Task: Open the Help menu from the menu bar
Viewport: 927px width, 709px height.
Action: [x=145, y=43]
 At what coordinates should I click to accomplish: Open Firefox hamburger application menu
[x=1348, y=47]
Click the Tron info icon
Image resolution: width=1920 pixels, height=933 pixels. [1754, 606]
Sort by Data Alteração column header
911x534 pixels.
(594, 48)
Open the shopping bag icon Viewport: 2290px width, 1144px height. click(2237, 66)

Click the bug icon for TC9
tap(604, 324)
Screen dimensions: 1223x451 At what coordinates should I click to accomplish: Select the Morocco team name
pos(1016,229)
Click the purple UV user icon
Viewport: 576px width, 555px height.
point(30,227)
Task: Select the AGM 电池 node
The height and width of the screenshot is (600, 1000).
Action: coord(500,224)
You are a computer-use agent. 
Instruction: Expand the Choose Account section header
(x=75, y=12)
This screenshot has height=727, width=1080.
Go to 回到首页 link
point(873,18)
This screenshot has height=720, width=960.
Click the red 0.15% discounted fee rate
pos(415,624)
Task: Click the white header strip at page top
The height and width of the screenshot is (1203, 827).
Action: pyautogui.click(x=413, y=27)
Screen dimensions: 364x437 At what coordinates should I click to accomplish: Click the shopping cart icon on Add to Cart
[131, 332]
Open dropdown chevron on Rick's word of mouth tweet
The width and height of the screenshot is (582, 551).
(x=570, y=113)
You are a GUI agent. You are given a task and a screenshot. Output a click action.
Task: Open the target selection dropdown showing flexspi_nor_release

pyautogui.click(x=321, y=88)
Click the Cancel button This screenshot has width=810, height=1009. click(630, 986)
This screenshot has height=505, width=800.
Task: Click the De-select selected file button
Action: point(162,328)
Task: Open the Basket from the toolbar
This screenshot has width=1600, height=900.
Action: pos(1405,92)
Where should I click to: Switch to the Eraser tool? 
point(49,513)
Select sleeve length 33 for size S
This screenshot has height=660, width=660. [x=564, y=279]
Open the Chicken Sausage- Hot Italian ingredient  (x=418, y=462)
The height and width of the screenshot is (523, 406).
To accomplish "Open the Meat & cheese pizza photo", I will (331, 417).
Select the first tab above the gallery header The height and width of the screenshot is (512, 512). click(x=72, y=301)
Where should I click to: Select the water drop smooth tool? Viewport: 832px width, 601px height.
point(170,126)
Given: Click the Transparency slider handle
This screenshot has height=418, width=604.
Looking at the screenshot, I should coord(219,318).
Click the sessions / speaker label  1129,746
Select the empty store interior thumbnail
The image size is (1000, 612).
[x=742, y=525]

━━━━━━━━━━━━━━━━━━━━━━━━━━━━━━

Brief: What are the lines from the one with "Click the sessions" through the last line of the records above? Quote them exactly and add nothing.

Output of the exercise:
Click the sessions / speaker label  1129,746
Select the empty store interior thumbnail
The image size is (1000, 612).
[x=742, y=525]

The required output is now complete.